Puisi "Takengon 29 Ribu Kaki" menyampaikan pesan tentang kontras antara keindahan alam dan kesengsaraan sosial. Dengan menggambarkan keindahan Takengon dari ketinggian dan mengaitkannya dengan penderitaan masyarakat akibat eksploitasi ekonomi, puisi ini mengajak pembaca untuk merenung tentang bagaimana keindahan alam dan kondisi sosial sering kali tidak sejalan. Pesan utama puisi ini adalah perlunya perhatian dan tindakan untuk memperbaiki kondisi sosial dan ekonomi masyarakat yang terpinggirkan, meskipun mereka dikelilingi oleh keindahan alam.

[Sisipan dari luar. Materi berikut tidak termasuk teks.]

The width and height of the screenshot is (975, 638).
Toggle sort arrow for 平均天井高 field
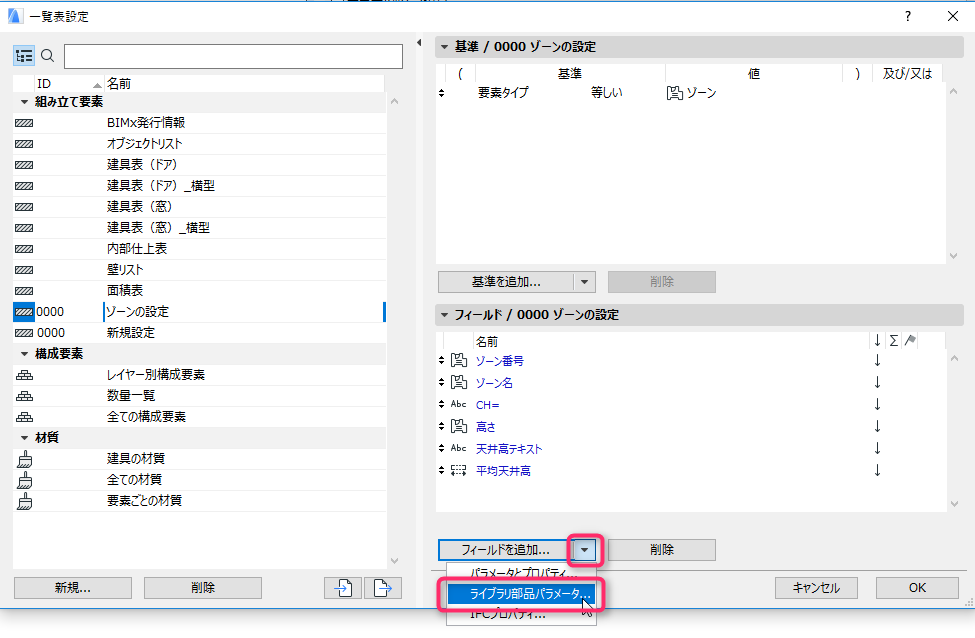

Puisi "Takengon 29 Ribu Kaki" karya Fikar W. Eda adalah sebuah karya yang menggambarkan kontras yang tajam antara keindahan alam dan kesengsaraan sosial. Dengan gaya bahasa yang deskriptif dan reflektif serta struktur yang bebas, puisi ini mengundang pembaca untuk merenung tentang kondisi masyarakat yang tertekan oleh sistem ekonomi yang tidak adil. Pesan utama puisi ini adalah perlunya kesadaran dan tindakan untuk mengatasi ketidakadilan dan penderitaan yang dialami oleh masyarakat, meskipun keindahan alam di sekeliling mereka.

Fikar W. Eda
Puisi: Takengon 29 Ribu Kaki
Karya: Fikar W. Eda

Biodata Fikar W. Eda:
  • Fikar W. Eda lahir pada tanggal 8 Mei 1966 di Takengon, Indonesia.